(Dataset entries)
..........

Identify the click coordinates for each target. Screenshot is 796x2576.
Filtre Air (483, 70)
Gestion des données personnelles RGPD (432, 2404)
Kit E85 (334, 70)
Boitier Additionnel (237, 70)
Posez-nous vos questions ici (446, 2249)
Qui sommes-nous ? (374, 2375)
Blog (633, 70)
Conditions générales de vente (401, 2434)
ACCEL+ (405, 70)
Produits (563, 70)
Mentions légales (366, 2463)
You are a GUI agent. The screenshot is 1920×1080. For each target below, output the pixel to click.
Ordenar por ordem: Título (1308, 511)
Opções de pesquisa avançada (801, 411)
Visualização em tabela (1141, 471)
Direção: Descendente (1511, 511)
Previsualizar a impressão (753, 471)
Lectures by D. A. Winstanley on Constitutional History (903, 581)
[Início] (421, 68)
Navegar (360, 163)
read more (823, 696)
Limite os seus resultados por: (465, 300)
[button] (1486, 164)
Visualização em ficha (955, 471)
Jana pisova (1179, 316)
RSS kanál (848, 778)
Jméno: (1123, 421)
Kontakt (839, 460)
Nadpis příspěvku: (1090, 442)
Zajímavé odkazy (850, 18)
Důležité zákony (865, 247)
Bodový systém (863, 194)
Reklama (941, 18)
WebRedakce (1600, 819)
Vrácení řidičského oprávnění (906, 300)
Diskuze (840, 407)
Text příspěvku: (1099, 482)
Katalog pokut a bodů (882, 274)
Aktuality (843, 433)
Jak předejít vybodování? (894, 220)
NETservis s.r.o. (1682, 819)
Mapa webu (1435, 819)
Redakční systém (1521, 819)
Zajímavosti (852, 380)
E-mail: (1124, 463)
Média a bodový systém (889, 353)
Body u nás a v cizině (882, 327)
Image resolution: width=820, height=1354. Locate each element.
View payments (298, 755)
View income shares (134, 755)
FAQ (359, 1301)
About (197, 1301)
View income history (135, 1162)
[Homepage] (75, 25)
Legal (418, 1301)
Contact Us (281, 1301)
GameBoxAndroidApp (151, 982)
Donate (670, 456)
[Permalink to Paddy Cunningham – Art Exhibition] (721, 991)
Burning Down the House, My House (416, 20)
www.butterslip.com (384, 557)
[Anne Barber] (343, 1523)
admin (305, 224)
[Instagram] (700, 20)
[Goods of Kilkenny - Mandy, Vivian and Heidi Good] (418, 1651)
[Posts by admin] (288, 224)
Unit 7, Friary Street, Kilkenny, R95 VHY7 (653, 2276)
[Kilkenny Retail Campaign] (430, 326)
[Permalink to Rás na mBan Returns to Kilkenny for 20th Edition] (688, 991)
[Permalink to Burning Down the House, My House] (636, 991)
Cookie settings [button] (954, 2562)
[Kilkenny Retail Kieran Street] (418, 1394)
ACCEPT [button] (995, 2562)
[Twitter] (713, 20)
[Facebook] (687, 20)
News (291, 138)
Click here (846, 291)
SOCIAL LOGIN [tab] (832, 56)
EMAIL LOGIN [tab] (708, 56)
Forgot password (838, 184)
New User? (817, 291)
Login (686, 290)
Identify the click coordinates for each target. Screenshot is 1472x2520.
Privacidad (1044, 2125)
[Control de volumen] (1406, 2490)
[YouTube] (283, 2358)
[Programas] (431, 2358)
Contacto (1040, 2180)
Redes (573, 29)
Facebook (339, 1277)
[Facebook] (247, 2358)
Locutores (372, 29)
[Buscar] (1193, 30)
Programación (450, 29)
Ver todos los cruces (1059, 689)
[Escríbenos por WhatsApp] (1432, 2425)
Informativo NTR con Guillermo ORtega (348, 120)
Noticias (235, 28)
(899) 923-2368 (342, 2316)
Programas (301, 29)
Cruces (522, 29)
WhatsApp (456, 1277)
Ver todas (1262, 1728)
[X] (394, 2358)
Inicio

..........

§ **EXERCISE**
Would you copy every line of the entries in which "View" appears?

§ **WRITTEN SOLUTION**
View payments (298, 755)
View income shares (134, 755)
View income history (135, 1162)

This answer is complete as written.